First stop...Home Depot (the first of MANY trips to HD for this project).  I headed for the moldings aisle & played around with a few options until I came up with a combination that wasn't too ornate, yet added a bit of snazziness to just plain beadboard.  Here's the combination I used:


I also chose to go with beadboard planks (pre-primed).  These were easy to fit together, using a tongue-and-groove system:


With my inspiration in hand, I took measurements of our entryway and drafted a quick drawing with dimensions (I'm a 'picture-in-hand-to-stay-on-track' kind of gal):


Since we were giving the ceiling a makeover, I couldn't ignore the boring recessed light -- that needed to go, too.  I found a great, nautical light fixture from Shades of Light that was an ideal fit for our coastal NE home (and it's even installed on beadboard in the product image...love it!)

Nantucket Ceiling Light

OK...we're ready to get installing!  Here are the steps we took:
1) Cut all pieces to size & paint 2 coats (I chose high-gloss white to match all of the trim in our house)
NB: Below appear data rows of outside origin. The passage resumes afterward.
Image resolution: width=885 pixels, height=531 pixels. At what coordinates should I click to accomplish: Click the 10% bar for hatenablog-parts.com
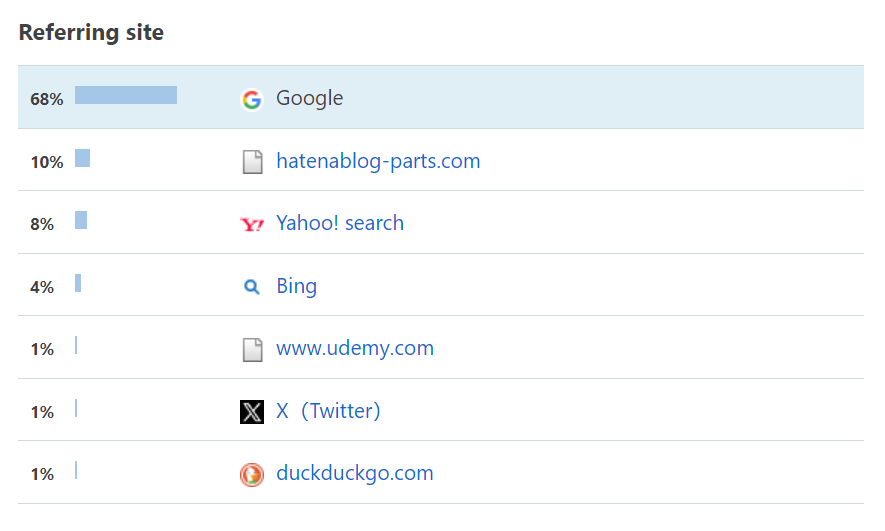click(82, 158)
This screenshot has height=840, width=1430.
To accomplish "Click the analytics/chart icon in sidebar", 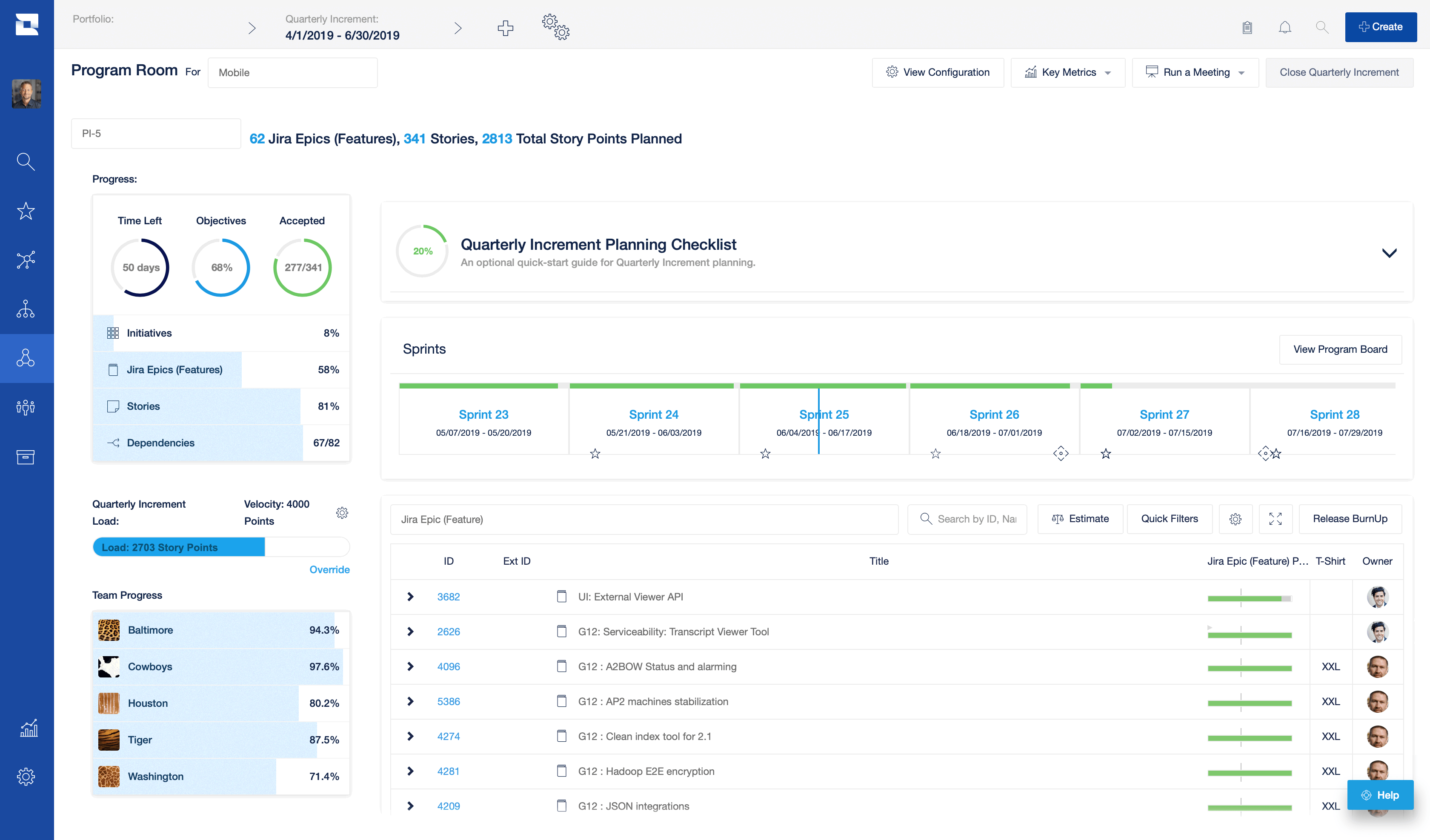I will tap(27, 727).
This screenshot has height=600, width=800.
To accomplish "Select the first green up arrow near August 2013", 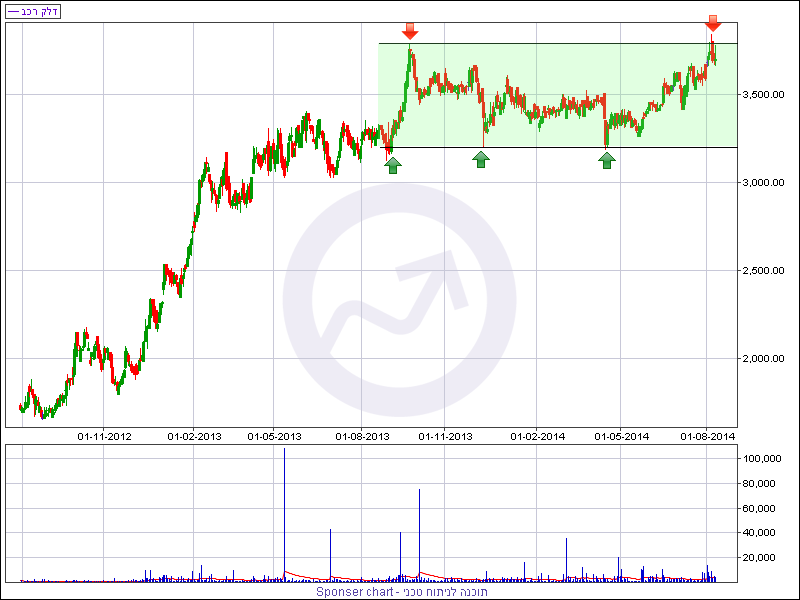I will coord(392,163).
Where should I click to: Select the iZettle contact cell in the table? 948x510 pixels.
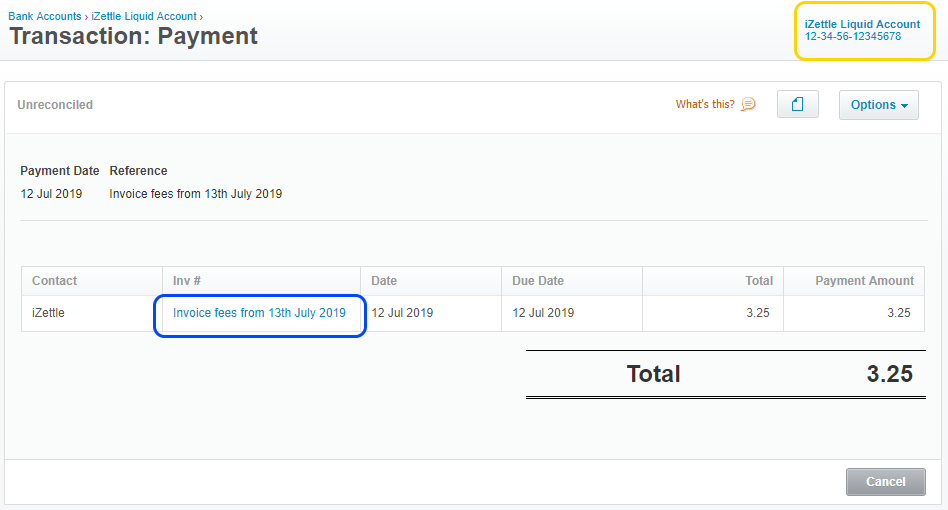[x=50, y=313]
Setting up the paint shop in the basement

2) Next, we marked the studs on the ceiling, so we knew were to nail.  BTW...if you need an amazing stud finder, check out this tool:

3) Drumroll...finally, we're ready to install the wood!  We installed in this order:

  • First, we installed the frame using the pre-cut, pre-painted poplar (added a little squeeze of Liquid Nails + 16 GA straight nails)
  • Next, we installed the exterior cove molding (using 18 GA brad nails -- didn't bother with glue)
  • Now, time for the beadboard planks (added a LOT of Liquid Nails + 18 GA brad nails)
  • And finally, the interior quarter-round molding (using 18 GA brad nails, no glue)
We started with the back corner and worked our way toward the front door (wanted to leave the tricky cuts for the light fixture + fire alarm for the end).  We only had a center stud for most of the hallway, so we used the quarter-round molding in sections to keep the beadboard planks flat against the ceiling.



It got a little tricky with the light -- there was a significant amount of re-cuts (and cursing) to get the opening around the light just right (plus lots of wood filler to fix my mistakes...sigh).


Once done, it was time for my favorite 'fixers' to cover all of my carpentry boo-boo's...spackling and caulking sealant.


Be sure to use a nail set to countersink any nails/brads before applying spackling (you want the tip or head of the nail to be just slightly below the wood surface).  Now...I just need to wait for the spackling to dry and sand to a smooth finish, before applying touch-up paint.


For painting trim, I discovered a great product called Floetrol (sold at HD).  I add a bit of this to my  trim paint -- it makes a HUGE difference in reducing brush marks.




Finally -- all DONE!!  Wahoo!  And it looks amazing, I must say.  The high gloss paint really reflects the light.  What a great way to add a ton of personality to our entryway.  Check this one off the list!








I must say...that was a LOT of work (total of 5 days over several weekends & close to 100 cuts between the planks, frame, and 2 trim details), but completely worth the effort.  Yay!!! Thrilled to finally check this one off the to-do list.